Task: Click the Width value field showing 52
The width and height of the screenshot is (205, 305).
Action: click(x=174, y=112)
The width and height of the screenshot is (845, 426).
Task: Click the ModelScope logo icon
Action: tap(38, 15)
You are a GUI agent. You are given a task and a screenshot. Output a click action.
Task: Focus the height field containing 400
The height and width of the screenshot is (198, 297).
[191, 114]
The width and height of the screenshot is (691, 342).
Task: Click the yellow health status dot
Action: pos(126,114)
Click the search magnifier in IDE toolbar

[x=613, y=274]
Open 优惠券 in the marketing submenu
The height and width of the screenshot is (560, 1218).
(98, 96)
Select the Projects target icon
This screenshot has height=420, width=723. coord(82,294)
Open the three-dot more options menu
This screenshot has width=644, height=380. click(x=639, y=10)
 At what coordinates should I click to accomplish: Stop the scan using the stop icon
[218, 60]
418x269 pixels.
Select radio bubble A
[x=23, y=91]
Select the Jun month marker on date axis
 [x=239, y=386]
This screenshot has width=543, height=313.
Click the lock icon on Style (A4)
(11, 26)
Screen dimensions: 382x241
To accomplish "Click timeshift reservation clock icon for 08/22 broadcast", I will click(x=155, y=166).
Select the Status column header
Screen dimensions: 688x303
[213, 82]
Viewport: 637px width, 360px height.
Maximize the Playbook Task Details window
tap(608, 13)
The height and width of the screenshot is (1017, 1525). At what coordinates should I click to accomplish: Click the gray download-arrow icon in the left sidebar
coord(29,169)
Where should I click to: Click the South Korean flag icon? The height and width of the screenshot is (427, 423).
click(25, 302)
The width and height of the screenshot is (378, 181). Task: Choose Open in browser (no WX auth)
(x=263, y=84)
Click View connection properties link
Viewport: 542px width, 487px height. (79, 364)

========================================================================

The line containing "Click the lock icon on Style (A4)" begins the span, and the last line of the records above ends it. Return that span exactly, and nothing outside it.

Click the lock icon on Style (A4)
(11, 26)
Screen dimensions: 382x241
To accomplish "Click timeshift reservation clock icon for 08/22 broadcast", I will click(x=155, y=166).
Select the Status column header
Screen dimensions: 688x303
[213, 82]
Viewport: 637px width, 360px height.
Maximize the Playbook Task Details window
tap(608, 13)
The height and width of the screenshot is (1017, 1525). At what coordinates should I click to accomplish: Click the gray download-arrow icon in the left sidebar
coord(29,169)
Where should I click to: Click the South Korean flag icon? The height and width of the screenshot is (427, 423).
click(25, 302)
The width and height of the screenshot is (378, 181). Task: Choose Open in browser (no WX auth)
(x=263, y=84)
Click View connection properties link
Viewport: 542px width, 487px height. (79, 364)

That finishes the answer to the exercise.